◆ EXERCISE GOAL
Substitute "WordPad" for "Notepad" in the stretch from the start of the source data through the line containing "Select the BB", changing nothing else. Write out those lines again.

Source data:
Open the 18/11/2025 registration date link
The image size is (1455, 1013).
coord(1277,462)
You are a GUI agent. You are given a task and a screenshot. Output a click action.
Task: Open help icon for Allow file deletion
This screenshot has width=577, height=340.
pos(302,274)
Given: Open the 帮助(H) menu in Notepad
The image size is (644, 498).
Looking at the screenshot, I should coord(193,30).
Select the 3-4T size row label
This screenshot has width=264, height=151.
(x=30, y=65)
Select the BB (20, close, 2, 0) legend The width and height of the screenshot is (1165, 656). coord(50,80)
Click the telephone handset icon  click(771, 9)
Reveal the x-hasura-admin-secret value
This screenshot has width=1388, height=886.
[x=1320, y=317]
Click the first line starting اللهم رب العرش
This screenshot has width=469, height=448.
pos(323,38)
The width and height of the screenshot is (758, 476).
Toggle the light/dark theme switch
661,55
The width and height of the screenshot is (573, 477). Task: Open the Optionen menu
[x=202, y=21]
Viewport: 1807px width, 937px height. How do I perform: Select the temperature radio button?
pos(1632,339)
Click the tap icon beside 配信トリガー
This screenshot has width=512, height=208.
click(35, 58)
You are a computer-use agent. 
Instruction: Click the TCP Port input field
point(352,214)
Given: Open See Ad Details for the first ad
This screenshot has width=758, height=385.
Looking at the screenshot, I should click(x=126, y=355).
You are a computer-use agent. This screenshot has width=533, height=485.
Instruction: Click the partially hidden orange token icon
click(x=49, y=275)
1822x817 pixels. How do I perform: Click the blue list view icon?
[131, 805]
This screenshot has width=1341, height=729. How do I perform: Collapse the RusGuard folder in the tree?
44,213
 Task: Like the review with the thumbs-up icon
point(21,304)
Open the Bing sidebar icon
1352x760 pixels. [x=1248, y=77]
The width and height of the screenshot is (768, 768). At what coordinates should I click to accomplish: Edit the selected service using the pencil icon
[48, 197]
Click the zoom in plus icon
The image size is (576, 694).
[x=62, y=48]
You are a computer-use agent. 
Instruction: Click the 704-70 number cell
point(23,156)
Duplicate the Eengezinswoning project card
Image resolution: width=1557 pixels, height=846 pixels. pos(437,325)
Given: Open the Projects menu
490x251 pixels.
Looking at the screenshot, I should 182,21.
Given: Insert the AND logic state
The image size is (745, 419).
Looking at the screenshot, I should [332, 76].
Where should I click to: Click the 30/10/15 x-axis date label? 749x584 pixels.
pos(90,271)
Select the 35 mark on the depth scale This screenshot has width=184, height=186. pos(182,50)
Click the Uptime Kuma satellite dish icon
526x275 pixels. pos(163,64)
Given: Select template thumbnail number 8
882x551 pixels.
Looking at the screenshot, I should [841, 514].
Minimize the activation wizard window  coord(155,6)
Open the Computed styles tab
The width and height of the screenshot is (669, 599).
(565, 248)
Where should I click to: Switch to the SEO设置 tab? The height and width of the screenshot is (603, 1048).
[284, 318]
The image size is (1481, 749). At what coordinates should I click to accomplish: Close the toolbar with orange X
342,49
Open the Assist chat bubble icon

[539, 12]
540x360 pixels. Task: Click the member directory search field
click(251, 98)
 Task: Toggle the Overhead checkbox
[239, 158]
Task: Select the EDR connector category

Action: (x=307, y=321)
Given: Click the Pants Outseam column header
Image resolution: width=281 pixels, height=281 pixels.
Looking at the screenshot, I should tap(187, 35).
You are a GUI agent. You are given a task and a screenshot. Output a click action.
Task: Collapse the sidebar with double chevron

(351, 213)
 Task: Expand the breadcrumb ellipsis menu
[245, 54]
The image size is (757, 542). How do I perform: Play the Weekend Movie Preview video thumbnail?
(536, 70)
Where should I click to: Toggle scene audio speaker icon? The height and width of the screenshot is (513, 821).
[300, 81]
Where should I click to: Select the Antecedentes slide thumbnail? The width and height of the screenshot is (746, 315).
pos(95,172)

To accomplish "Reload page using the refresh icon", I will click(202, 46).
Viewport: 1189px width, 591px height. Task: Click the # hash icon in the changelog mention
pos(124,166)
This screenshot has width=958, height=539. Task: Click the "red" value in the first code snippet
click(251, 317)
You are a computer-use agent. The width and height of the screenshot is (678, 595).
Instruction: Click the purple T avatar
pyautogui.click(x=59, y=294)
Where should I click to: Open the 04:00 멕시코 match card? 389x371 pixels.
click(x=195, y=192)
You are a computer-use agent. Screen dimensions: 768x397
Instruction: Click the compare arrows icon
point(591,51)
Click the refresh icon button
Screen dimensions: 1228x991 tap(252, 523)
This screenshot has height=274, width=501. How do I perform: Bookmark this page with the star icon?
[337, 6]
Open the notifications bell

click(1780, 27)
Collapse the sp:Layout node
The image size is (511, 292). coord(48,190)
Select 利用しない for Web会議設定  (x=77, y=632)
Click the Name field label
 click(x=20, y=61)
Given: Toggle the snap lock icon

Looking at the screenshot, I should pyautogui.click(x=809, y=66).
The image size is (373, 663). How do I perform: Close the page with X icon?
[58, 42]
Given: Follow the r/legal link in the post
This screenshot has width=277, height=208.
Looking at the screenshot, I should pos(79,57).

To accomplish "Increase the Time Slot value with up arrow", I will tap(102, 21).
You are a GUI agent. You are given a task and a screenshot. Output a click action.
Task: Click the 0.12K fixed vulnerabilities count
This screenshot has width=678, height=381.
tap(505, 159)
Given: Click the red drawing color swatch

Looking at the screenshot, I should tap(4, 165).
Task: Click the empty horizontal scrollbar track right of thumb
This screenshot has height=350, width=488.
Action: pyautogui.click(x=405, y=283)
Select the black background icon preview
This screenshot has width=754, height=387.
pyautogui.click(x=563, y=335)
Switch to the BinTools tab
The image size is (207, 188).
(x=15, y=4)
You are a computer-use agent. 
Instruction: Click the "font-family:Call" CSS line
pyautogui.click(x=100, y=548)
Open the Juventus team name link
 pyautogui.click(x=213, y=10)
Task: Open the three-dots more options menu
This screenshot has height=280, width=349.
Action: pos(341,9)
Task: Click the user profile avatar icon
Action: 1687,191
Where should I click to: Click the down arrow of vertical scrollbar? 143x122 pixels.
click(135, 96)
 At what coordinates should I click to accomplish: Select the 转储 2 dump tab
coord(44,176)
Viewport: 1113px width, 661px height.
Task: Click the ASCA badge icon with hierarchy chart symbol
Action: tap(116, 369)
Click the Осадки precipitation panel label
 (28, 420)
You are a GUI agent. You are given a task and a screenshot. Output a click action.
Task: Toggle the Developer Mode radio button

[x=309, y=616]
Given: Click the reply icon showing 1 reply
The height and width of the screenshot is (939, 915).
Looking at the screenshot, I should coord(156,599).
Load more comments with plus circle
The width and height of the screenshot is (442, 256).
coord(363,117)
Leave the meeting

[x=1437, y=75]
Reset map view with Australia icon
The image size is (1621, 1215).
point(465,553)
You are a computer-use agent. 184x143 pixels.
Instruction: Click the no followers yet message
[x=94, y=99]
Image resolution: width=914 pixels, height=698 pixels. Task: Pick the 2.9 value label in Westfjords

◆ TASK ANSWER
Open the 18/11/2025 registration date link
The image size is (1455, 1013).
coord(1277,462)
You are a GUI agent. You are given a task and a screenshot. Output a click action.
Task: Open help icon for Allow file deletion
This screenshot has width=577, height=340.
pos(302,274)
Given: Open the 帮助(H) menu in WordPad
The image size is (644, 498).
Looking at the screenshot, I should coord(193,30).
Select the 3-4T size row label
This screenshot has width=264, height=151.
(x=30, y=65)
Select the BB (20, close, 2, 0) legend The width and height of the screenshot is (1165, 656). coord(50,80)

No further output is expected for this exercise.